Two point charges in air at a distance of 20 cm from each other interact with a certain force at what distance from each other should these charges be placed in oil of relative permittivity 5 to obtain the same force of interaction

Answer 1

The charges should be placed at 90 cm apart.

Explanation:

The electrostatic forces between the charges in air is given as.

F = q1 x q2 / 4 π εo r^2

Here "r" is the distance between them and ε is the permitivity if free space.

As forces are equal than

r^2 ∝ 1 / ε

Thus

r1^2 / r2^2 = ε2 / ε1

The relative permitivity for space is 1 whereas for oil it is 5.

Thus

r2 = √r1^2 x ε1 / ε2 = √ 400 / 5

   = √80 ~ 90 cm

Hence the charges should be placed at 90 cm apart.

Also learn more

The force between two point charges in air is hundred Newton calculate the force if the distance between them is increased by 50% ?

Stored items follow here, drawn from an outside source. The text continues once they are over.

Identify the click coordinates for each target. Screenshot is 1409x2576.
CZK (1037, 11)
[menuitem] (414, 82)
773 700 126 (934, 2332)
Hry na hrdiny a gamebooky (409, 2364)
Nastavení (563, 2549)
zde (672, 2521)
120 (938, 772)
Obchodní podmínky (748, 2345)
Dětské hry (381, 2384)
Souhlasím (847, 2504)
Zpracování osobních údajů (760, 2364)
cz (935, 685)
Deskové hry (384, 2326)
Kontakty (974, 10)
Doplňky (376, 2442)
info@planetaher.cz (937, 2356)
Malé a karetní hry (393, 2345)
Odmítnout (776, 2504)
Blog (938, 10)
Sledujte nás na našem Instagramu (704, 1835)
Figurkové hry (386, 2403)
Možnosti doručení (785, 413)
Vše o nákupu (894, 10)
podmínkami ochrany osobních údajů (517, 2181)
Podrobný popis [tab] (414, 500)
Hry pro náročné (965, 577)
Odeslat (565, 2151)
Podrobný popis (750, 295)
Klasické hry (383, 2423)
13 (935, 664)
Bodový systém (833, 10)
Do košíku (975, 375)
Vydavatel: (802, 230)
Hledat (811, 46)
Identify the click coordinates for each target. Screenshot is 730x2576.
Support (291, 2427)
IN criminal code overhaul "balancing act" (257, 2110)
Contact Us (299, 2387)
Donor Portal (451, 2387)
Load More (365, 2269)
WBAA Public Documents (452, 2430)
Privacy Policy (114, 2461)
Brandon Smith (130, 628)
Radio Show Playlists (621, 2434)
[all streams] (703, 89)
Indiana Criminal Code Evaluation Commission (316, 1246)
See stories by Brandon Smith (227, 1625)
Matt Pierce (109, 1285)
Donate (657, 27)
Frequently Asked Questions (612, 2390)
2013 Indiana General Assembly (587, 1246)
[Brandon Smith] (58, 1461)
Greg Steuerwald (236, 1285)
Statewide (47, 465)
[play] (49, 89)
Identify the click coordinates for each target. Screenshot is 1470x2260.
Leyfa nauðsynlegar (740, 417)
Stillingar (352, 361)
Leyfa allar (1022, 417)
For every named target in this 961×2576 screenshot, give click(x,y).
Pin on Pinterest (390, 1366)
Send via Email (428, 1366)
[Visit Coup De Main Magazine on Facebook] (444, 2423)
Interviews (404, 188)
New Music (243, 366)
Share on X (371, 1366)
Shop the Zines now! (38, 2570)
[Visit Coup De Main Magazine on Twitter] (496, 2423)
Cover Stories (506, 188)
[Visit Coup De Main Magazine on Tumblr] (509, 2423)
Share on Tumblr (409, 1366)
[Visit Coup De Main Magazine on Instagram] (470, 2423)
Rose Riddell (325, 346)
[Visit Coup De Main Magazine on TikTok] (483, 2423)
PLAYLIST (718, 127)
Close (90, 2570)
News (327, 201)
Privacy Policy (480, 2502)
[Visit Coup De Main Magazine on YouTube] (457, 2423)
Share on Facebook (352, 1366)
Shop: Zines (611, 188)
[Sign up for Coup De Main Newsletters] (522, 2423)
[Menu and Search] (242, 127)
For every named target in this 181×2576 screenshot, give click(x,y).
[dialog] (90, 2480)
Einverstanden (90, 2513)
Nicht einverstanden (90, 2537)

https://brainly.in/question/3509550

Answer 2

The charges must be placed at a distance of 8.94 cm in oil to obtain the same force of interaction when placed in air.

• Let the charges be $Q_{1},Q_{2}$
• Given,

                  r = 20 cm, $e_{r}$ = 5

     Force of interaction in air = force of interaction in oil

                 $F_{air}=F_{oil}$

                 $\frac{1}{4\pi e_{o}}\frac{Q_{1}Q_{2}}{r^{2}}=\frac{1}{4\pi e_{o}e_{r}}\frac{Q_{1}Q_{2}}{d^{2}}$

                  $\frac{1}{r^{2}}=\frac{1}{e_{r}}\frac{1}{d^{2}}$

                  $\frac{1}{400}=\frac{1}{5 d^{2} }$

                  $d^{2}=\frac{400}{5}$

                  $d=\sqrt{80}$

                  d ≅ 8.94 cm

• Note: Use epsilon when taking permittivity not 'e'. I used 'e' as there is no symbol available for permittivity in editor.